Task description. Go through the data and copy every line in which "Python" appears.

Items from a dataset:
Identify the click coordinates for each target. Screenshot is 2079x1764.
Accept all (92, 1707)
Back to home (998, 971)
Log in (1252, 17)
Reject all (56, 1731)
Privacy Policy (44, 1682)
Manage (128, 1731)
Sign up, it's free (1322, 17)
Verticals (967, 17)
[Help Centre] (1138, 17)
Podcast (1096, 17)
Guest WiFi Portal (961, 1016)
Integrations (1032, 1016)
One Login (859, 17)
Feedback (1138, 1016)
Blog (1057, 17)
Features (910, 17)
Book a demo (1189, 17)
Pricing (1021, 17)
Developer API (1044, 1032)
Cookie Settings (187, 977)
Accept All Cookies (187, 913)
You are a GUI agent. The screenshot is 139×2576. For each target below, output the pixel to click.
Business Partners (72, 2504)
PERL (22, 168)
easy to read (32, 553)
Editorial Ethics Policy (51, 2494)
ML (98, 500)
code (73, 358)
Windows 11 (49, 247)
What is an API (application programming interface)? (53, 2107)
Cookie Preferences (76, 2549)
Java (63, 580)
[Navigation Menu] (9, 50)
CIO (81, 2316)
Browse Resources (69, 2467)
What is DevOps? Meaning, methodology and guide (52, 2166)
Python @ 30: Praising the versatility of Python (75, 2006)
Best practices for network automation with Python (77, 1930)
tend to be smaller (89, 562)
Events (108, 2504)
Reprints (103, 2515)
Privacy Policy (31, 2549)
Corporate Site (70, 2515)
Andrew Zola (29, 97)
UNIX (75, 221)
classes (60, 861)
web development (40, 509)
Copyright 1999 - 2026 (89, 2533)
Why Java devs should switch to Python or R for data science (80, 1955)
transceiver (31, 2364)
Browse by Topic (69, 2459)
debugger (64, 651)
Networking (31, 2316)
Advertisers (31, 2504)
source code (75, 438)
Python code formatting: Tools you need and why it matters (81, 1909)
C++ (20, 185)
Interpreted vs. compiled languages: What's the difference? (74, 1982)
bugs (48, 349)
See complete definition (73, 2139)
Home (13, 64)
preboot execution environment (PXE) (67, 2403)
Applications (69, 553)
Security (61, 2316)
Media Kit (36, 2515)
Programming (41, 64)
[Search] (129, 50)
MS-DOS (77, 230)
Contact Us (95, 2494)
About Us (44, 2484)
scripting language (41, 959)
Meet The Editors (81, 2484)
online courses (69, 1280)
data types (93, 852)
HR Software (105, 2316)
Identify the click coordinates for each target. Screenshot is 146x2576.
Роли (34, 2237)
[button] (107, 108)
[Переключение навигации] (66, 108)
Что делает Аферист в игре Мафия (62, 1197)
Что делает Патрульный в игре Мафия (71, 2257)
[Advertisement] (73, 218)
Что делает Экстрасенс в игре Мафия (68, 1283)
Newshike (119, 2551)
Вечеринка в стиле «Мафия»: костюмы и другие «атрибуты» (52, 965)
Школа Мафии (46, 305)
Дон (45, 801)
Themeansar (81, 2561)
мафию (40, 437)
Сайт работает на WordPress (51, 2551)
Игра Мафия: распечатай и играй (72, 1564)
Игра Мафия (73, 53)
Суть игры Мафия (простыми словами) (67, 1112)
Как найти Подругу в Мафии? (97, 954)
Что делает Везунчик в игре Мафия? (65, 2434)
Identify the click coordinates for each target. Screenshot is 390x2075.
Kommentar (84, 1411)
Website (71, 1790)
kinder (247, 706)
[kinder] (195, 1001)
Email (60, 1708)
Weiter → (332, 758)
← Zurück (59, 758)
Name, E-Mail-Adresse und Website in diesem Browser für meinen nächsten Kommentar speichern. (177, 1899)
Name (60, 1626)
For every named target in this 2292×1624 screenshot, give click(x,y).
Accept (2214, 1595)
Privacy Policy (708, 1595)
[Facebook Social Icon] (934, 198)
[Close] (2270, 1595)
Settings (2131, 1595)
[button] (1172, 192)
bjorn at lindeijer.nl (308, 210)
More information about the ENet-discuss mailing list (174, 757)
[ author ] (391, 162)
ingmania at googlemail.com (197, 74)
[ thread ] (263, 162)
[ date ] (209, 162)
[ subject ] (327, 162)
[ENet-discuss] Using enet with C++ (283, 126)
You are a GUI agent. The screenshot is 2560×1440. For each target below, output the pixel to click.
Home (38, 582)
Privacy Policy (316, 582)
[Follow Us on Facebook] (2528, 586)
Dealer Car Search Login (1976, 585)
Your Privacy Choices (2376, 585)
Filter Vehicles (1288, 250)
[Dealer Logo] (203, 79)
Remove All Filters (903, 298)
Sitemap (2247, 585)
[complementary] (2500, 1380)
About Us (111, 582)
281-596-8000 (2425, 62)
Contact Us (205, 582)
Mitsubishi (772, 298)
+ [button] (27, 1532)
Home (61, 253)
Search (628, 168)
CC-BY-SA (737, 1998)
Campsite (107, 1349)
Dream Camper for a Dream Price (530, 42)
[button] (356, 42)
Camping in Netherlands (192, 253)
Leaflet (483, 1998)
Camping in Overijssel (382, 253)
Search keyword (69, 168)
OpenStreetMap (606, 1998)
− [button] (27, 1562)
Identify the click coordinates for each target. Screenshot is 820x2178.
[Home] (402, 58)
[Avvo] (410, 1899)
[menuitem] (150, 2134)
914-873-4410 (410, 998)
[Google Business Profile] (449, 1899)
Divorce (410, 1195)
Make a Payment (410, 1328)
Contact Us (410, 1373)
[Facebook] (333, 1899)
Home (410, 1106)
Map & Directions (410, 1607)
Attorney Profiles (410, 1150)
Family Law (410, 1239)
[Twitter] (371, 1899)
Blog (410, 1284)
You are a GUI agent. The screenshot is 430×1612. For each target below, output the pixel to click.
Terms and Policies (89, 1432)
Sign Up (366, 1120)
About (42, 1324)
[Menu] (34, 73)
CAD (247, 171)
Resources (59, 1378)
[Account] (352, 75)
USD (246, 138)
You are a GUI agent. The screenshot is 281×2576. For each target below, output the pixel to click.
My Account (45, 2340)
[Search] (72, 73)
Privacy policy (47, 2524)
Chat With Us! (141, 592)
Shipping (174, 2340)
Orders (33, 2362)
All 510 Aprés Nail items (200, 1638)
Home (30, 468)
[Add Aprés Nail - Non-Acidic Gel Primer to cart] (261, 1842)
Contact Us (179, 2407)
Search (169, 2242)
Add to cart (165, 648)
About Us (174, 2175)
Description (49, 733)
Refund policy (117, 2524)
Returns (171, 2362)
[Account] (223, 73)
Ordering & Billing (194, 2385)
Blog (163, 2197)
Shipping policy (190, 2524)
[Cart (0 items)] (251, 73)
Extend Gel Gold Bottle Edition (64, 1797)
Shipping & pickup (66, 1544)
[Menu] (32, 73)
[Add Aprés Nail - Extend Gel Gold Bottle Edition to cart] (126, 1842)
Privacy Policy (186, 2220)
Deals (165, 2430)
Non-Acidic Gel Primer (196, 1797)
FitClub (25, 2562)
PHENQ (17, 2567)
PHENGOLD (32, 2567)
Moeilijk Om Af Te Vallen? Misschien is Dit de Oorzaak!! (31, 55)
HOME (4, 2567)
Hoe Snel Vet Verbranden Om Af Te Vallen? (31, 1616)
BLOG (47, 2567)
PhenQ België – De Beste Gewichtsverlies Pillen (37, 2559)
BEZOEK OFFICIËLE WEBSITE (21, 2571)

Task answer.
Python @ 30: Praising the versatility of Python (75, 2006)
Best practices for network automation with Python (77, 1930)
Why Java devs should switch to Python or R for data science (80, 1955)
Python code formatting: Tools you need and why it matters (81, 1909)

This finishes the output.